--- GIVEN DATA ---
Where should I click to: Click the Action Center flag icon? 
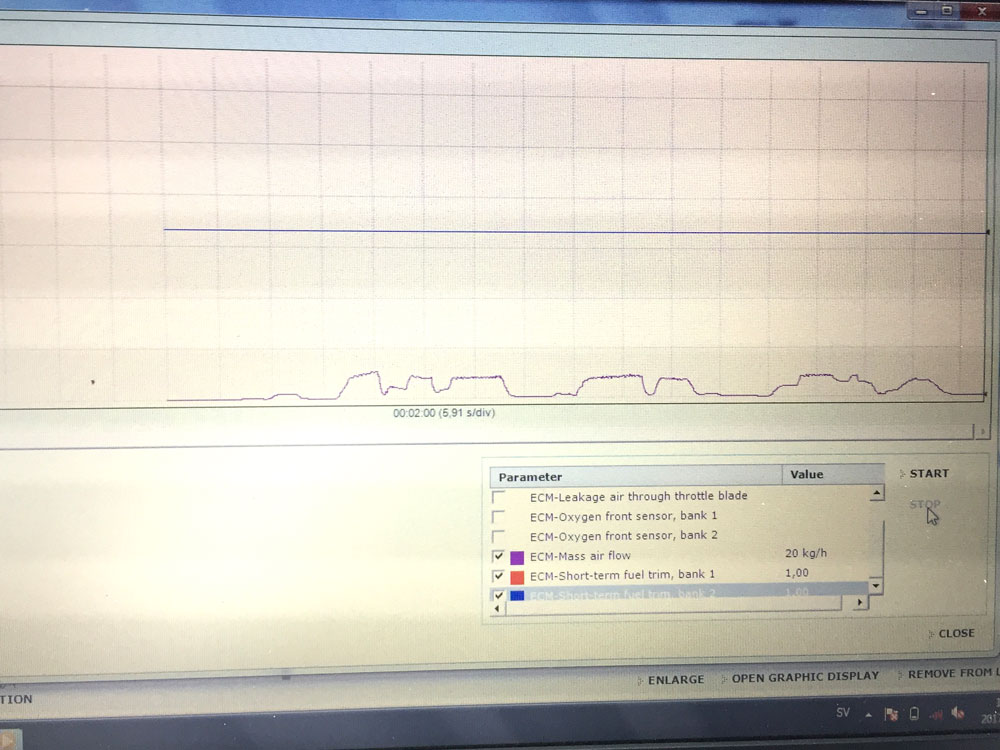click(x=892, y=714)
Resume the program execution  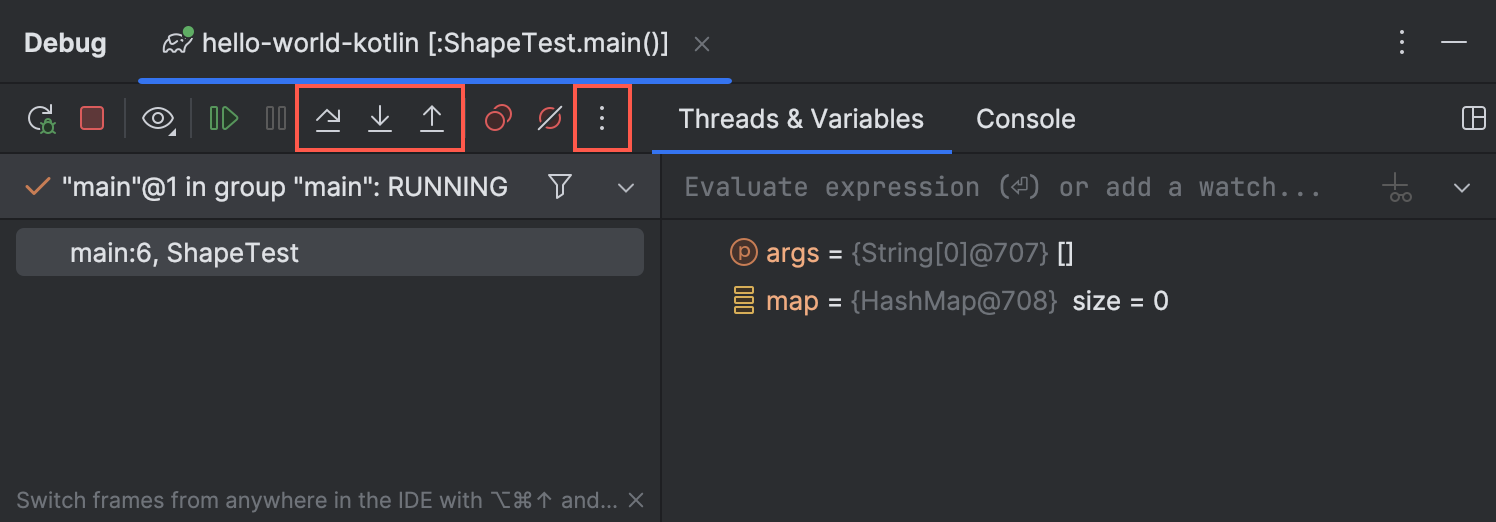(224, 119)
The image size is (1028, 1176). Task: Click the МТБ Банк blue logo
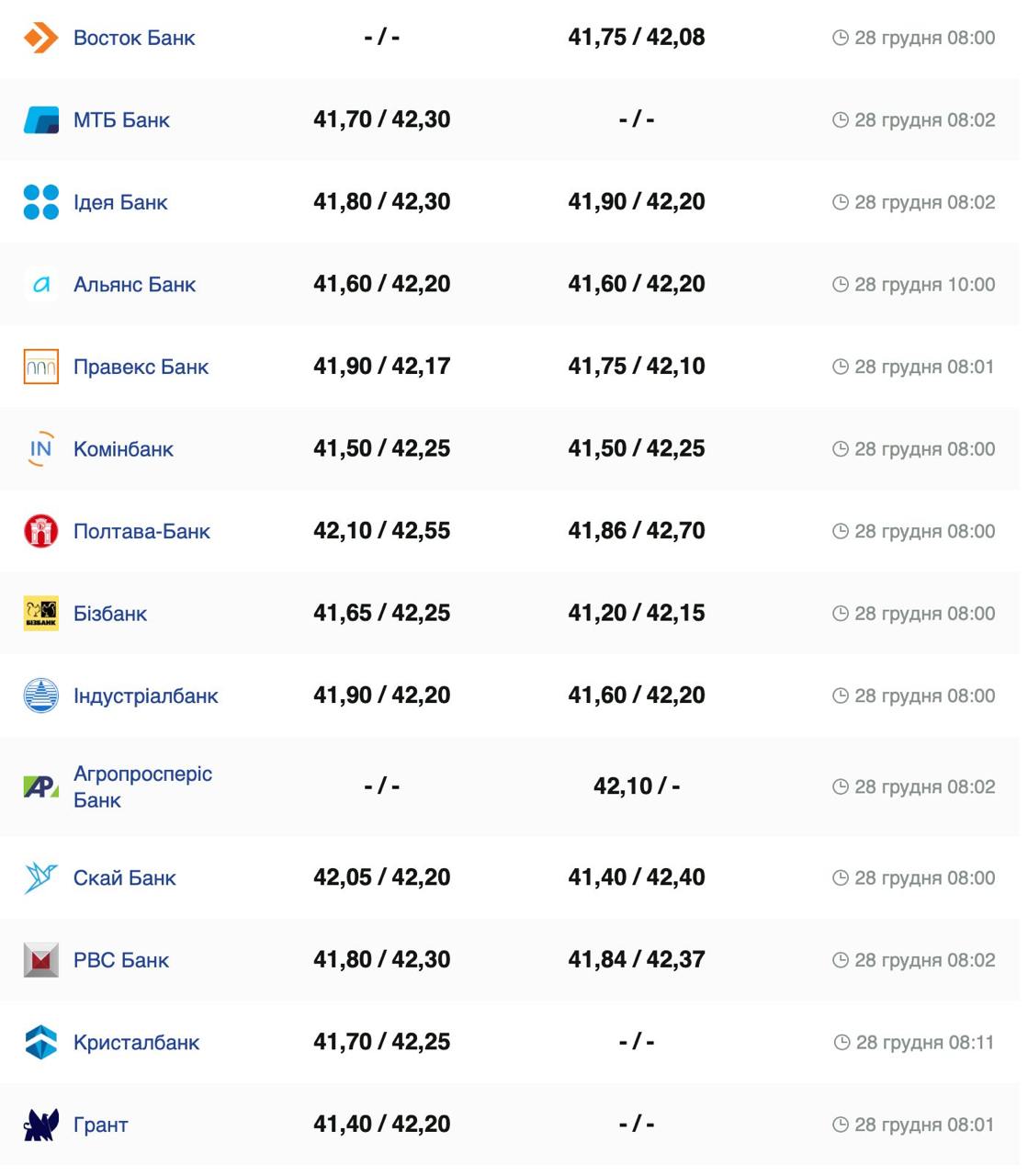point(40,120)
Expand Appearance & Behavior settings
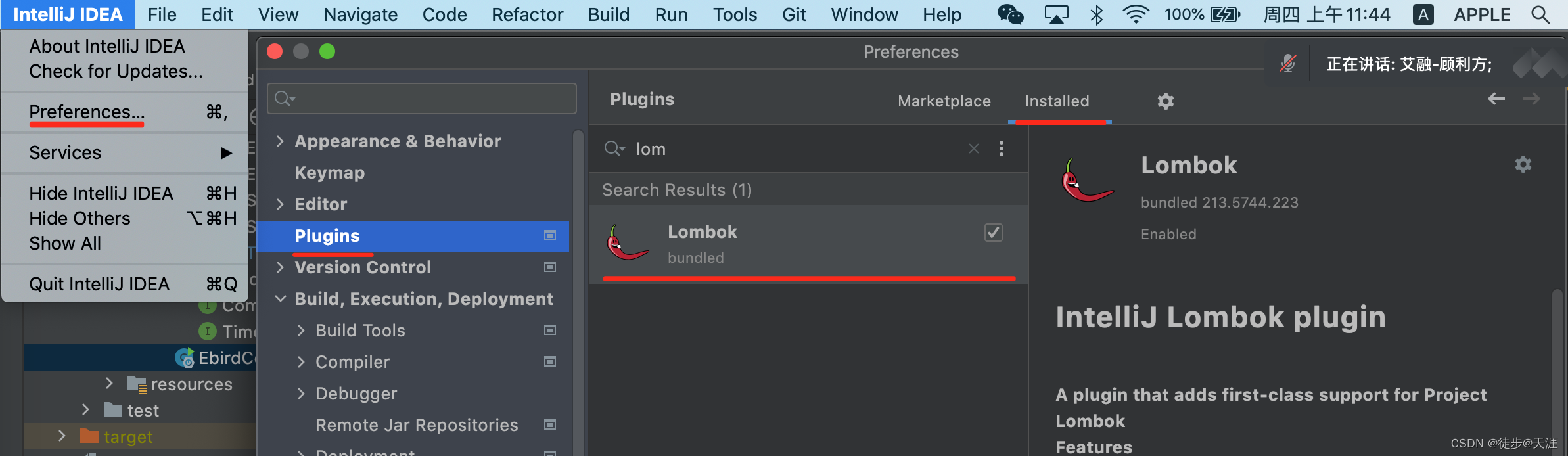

==

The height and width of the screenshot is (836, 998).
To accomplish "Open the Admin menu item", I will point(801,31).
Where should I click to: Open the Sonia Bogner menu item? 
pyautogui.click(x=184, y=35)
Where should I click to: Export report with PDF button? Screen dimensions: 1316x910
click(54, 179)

--- INSTRUCTIONS TO FOLLOW ---
Starting at the line containing "Where should I click to: Open" and stopping after the line containing "click(54, 179)", rewrite those items with "Export report" swapped for "Save report" and everything else left unchanged.

--- FULL ANSWER ---
Where should I click to: Open the Sonia Bogner menu item? 
pyautogui.click(x=184, y=35)
Where should I click to: Save report with PDF button? Screen dimensions: 1316x910
click(54, 179)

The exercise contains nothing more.